*Aim of the exercise:*
The entries below are to be copied exactly, with every picture left out.
##############################
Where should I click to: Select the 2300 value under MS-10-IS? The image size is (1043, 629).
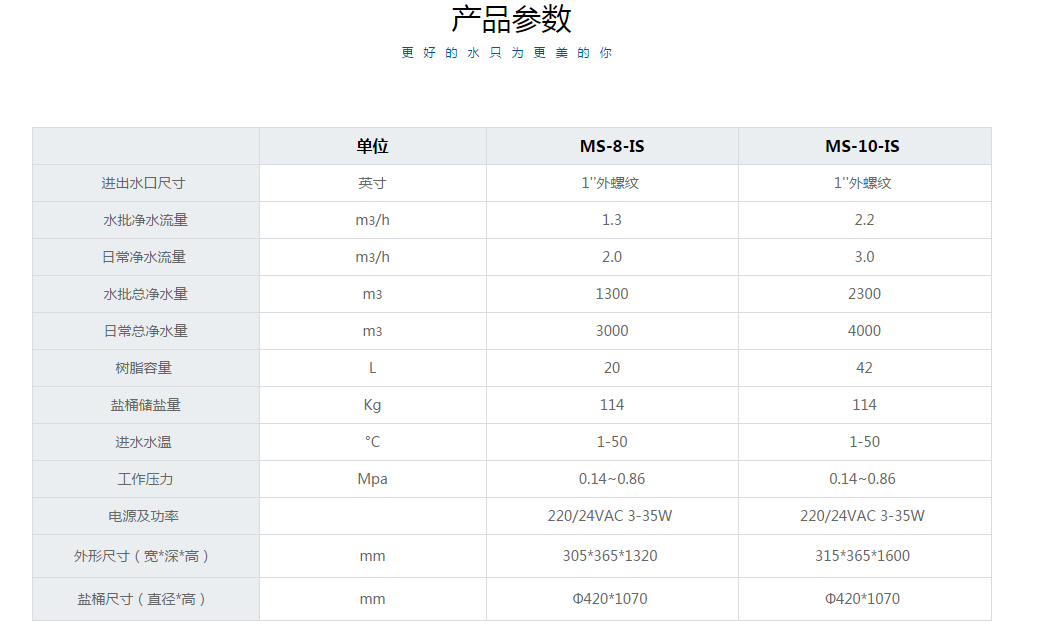coord(864,294)
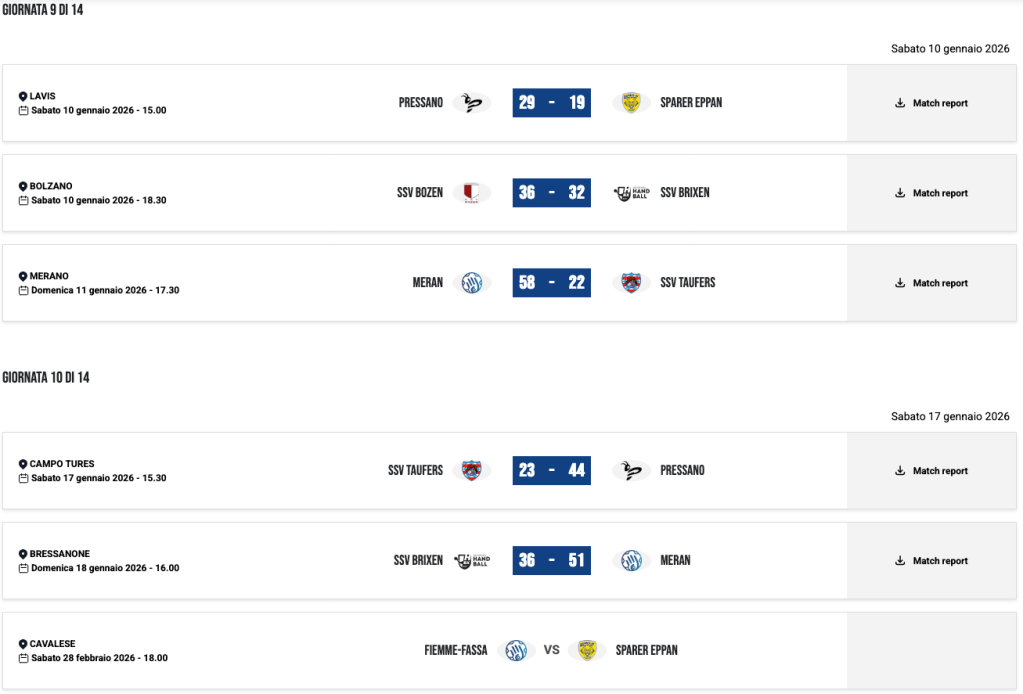Click SSV Bozen team logo
Image resolution: width=1023 pixels, height=694 pixels.
coord(471,193)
##############################
*Result of the task:*
Where should I click to: Select the 2300 value under MS-10-IS? The image size is (1043, 629).
coord(864,294)
Click SSV Bozen team logo
Image resolution: width=1023 pixels, height=694 pixels.
coord(471,193)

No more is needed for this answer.